Selon sa dernière proposition, TikTok ne se contenterait pas de stocker les données des utilisateurs américains sur les serveurs d’Oracle aux États-Unis ; la société d’informatique en nuage contrôlerait également son algorithme de recommandation de contenu, ce qui, selon TikTok, permettrait d’éviter que l’application ne soit utilisée pour diffuser de la propagande. Enfin, l’entité régissant l’application aux États-Unis serait supervisée par un conseil d’administration composé de trois personnes approuvées par le gouvernement.

Mais cette proposition n’a pas satisfait à Washington. Certains membres de l’administration, dont Lisa Monaco, procureure générale adjointe, craignaient que ces conditions ne soient pas assez strictes. L’administration a également dû faire face à une pression croissante de la part des législateurs, qui estimaient que l’application devait être totalement interdite.

Aujourd’hui, l’administration Biden poursuit une nouvelle stratégie.
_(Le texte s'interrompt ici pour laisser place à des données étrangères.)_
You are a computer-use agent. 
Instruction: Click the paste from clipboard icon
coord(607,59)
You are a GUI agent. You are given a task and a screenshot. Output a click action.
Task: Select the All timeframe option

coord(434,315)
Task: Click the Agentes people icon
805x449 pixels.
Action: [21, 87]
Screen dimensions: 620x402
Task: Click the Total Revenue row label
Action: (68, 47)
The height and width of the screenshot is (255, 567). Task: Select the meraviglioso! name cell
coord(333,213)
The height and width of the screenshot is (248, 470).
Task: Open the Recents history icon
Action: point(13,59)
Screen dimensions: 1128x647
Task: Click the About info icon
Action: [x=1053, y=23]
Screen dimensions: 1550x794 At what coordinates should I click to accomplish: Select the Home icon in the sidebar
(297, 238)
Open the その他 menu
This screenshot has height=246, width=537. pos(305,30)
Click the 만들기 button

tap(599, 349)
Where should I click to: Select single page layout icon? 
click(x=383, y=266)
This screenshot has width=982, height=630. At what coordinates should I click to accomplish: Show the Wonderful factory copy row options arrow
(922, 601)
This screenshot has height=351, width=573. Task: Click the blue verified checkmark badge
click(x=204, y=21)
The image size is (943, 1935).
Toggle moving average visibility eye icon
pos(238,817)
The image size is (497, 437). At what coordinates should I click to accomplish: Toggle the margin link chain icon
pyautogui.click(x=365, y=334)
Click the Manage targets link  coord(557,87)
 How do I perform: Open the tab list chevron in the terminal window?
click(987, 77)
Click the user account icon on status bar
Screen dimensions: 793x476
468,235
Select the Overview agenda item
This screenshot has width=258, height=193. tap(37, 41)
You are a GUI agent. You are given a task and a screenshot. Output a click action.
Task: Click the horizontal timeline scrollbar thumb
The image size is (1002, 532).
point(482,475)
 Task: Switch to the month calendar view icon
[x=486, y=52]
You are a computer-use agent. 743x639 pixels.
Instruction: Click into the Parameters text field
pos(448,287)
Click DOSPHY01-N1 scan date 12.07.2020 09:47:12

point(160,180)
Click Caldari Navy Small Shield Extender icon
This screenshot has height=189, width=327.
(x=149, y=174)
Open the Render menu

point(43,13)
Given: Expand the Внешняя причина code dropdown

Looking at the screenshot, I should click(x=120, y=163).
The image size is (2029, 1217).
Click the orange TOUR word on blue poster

Publiquement, elle a soutenu au début du mois un projet de loi émanant d’un groupe bipartisan de sénateurs, qui donnerait au département du Commerce des pouvoirs plus clairs en matière d’interdiction de l’application, ce qui pourrait rétablir l’influence du gouvernement sur ByteDance. En privé, des fonctionnaires de l’administration ont dit à TikTok qu’ils voulaient que son propriétaire chinois vende l’application sous peine d’interdiction. Si le projet de loi est adopté, il renforcera considérablement la position de l’administration pour forcer la vente de l’application.

Peter Harrell, avocat et ancien directeur principal de l’économie internationale et de la compétitivité au sein du Conseil de sécurité nationale, a déclaré que le projet de loi était « important parce que les États-Unis, lorsqu’ils traitent avec TikTok et d’autres applications chinoises, ont besoin d’autorités juridiques claires pour réglementer et contraindre les actions », ce qui n’existe pas dans la législation actuelle.

Un porte-parole de la Maison-Blanche s’est refusé à tout commentaire, se contentant d’indiquer qu’il soutenait déjà le projet de loi.

Cet article a été publié à l’origine dans le New York Times.